- **Exercise requirements**: Using the listing below, set down exactly the lines starting at the line that contains "Nước Ngoài (21, 82)" and ending at the line that contains "Visa Du Lịch Úc (79, 710)", both included, and no others.

- **Data in this exercise**:

----------------------------------------

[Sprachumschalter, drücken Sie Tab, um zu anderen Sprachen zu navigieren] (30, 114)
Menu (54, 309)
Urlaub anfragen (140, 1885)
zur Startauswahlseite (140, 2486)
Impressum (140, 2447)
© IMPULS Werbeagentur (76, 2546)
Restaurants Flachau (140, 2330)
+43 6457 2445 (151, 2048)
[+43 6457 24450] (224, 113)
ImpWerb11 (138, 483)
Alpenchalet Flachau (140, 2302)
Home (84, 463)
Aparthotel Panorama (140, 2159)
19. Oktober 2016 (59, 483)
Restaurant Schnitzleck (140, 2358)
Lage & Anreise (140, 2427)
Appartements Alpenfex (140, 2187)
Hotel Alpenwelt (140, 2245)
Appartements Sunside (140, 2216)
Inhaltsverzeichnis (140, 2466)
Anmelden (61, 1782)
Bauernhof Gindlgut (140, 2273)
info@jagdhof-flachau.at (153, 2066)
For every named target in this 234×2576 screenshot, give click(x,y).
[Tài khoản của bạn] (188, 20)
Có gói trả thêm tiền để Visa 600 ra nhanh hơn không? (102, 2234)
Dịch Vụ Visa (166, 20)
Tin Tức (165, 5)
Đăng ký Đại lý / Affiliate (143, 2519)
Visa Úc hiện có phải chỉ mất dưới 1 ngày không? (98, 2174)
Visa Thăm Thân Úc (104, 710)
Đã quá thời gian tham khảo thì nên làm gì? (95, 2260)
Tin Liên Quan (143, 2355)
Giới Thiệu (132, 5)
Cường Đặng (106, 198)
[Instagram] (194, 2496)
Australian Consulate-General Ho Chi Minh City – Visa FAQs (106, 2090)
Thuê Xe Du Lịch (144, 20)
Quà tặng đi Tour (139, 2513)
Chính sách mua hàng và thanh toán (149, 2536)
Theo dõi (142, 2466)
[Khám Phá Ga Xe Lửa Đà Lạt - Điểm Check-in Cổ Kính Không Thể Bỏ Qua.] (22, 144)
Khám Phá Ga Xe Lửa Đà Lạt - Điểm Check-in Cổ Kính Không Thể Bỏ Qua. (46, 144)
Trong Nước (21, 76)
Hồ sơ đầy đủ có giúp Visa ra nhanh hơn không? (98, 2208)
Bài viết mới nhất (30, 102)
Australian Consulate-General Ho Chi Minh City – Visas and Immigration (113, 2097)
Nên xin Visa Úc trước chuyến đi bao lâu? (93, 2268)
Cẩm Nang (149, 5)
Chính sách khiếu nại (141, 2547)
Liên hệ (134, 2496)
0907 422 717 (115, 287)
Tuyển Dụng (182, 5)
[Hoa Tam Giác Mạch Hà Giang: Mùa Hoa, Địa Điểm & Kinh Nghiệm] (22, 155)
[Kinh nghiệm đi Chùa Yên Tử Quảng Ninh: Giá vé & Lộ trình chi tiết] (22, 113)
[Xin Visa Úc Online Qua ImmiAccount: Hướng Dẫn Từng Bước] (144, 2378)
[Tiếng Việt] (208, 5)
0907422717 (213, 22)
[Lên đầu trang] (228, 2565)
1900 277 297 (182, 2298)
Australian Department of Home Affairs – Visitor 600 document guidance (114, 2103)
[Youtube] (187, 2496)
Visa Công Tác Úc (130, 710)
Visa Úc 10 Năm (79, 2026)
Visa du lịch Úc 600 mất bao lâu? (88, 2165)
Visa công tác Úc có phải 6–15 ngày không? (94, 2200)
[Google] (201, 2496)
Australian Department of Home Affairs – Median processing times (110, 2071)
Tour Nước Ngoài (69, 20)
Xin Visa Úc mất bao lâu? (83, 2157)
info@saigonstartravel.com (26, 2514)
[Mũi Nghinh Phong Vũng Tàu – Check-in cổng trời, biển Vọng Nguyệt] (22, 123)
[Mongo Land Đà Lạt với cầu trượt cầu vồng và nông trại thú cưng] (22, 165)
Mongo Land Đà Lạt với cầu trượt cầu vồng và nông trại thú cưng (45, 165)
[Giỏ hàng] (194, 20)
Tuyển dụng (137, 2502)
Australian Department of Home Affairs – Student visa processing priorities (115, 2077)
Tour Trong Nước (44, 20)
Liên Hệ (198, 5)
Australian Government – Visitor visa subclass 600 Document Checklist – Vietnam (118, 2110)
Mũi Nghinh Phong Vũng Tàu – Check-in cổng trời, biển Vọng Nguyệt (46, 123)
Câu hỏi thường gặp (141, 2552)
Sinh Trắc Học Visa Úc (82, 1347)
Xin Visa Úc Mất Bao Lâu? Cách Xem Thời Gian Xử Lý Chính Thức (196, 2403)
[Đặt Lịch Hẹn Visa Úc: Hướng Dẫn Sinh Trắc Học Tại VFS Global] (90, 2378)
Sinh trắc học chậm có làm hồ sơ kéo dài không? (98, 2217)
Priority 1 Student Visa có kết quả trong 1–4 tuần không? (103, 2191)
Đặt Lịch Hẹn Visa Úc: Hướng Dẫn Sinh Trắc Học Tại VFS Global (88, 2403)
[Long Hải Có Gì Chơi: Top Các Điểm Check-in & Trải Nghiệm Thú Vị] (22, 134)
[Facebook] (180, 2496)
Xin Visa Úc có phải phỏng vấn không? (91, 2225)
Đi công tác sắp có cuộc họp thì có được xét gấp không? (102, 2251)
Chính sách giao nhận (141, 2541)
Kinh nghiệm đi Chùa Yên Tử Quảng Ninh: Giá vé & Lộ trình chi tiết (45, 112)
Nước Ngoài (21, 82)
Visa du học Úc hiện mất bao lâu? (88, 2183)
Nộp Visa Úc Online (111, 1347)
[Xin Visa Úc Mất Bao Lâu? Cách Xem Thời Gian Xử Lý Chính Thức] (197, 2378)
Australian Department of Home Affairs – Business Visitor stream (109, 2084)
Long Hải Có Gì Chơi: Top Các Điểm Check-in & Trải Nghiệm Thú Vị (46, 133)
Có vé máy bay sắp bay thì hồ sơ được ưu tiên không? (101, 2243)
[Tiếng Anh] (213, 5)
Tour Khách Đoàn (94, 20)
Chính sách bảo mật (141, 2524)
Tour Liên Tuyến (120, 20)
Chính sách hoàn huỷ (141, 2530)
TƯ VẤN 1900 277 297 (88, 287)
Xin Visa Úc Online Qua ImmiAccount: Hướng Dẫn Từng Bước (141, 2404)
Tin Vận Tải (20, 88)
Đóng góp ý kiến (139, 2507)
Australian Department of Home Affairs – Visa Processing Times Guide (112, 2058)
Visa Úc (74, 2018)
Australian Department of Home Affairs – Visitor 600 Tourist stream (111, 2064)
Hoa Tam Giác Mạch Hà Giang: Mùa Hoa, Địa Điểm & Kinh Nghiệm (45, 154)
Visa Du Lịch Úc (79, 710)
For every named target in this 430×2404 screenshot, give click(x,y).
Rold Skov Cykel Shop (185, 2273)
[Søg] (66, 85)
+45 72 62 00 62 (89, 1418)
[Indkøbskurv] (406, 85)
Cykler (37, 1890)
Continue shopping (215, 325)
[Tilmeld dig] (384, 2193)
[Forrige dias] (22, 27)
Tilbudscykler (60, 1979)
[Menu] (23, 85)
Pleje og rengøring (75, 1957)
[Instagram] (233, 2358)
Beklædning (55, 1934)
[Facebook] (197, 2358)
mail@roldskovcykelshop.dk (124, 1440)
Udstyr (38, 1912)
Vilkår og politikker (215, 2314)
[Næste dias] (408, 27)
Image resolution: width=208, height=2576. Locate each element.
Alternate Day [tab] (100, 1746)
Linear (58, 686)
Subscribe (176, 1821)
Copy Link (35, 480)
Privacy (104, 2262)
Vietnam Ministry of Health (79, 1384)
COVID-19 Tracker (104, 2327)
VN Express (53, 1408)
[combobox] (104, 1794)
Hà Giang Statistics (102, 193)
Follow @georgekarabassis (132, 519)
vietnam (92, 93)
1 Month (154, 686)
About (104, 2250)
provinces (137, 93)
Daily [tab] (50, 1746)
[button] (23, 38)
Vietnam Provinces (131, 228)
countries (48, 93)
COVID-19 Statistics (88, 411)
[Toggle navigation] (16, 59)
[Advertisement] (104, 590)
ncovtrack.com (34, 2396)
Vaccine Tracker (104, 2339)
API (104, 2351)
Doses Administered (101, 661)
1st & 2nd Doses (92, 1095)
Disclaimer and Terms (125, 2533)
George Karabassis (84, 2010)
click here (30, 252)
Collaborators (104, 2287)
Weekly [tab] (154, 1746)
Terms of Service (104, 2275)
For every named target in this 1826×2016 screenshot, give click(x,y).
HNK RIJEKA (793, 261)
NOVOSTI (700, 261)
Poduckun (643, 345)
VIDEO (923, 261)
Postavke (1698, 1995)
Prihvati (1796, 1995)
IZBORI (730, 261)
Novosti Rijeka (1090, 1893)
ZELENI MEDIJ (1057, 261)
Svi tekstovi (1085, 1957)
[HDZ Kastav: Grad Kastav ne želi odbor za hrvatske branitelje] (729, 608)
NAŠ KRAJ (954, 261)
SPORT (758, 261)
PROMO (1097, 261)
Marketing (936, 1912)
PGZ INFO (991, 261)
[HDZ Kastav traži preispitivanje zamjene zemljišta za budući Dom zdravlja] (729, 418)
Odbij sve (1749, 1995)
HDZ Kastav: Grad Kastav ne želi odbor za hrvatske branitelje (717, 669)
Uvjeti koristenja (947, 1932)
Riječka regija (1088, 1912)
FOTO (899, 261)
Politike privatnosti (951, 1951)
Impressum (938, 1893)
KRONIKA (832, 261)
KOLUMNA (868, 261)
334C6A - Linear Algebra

----------------------------------------

- **Solution**:
Nước Ngoài (21, 82)
Visa du học Úc hiện mất bao lâu? (88, 2183)
Nộp Visa Úc Online (111, 1347)
[Xin Visa Úc Mất Bao Lâu? Cách Xem Thời Gian Xử Lý Chính Thức] (197, 2378)
Australian Department of Home Affairs – Business Visitor stream (109, 2084)
Long Hải Có Gì Chơi: Top Các Điểm Check-in & Trải Nghiệm Thú Vị (46, 133)
Có vé máy bay sắp bay thì hồ sơ được ưu tiên không? (101, 2243)
[Tiếng Anh] (213, 5)
Tour Khách Đoàn (94, 20)
Chính sách bảo mật (141, 2524)
Tour Liên Tuyến (120, 20)
Chính sách hoàn huỷ (141, 2530)
TƯ VẤN 1900 277 297 (88, 287)
Xin Visa Úc Online Qua ImmiAccount: Hướng Dẫn Từng Bước (141, 2404)
Tin Vận Tải (20, 88)
Đóng góp ý kiến (139, 2507)
Australian Department of Home Affairs – Visa Processing Times Guide (112, 2058)
Visa Úc (74, 2018)
Australian Department of Home Affairs – Visitor 600 Tourist stream (111, 2064)
Hoa Tam Giác Mạch Hà Giang: Mùa Hoa, Địa Điểm & Kinh Nghiệm (45, 154)
Visa Du Lịch Úc (79, 710)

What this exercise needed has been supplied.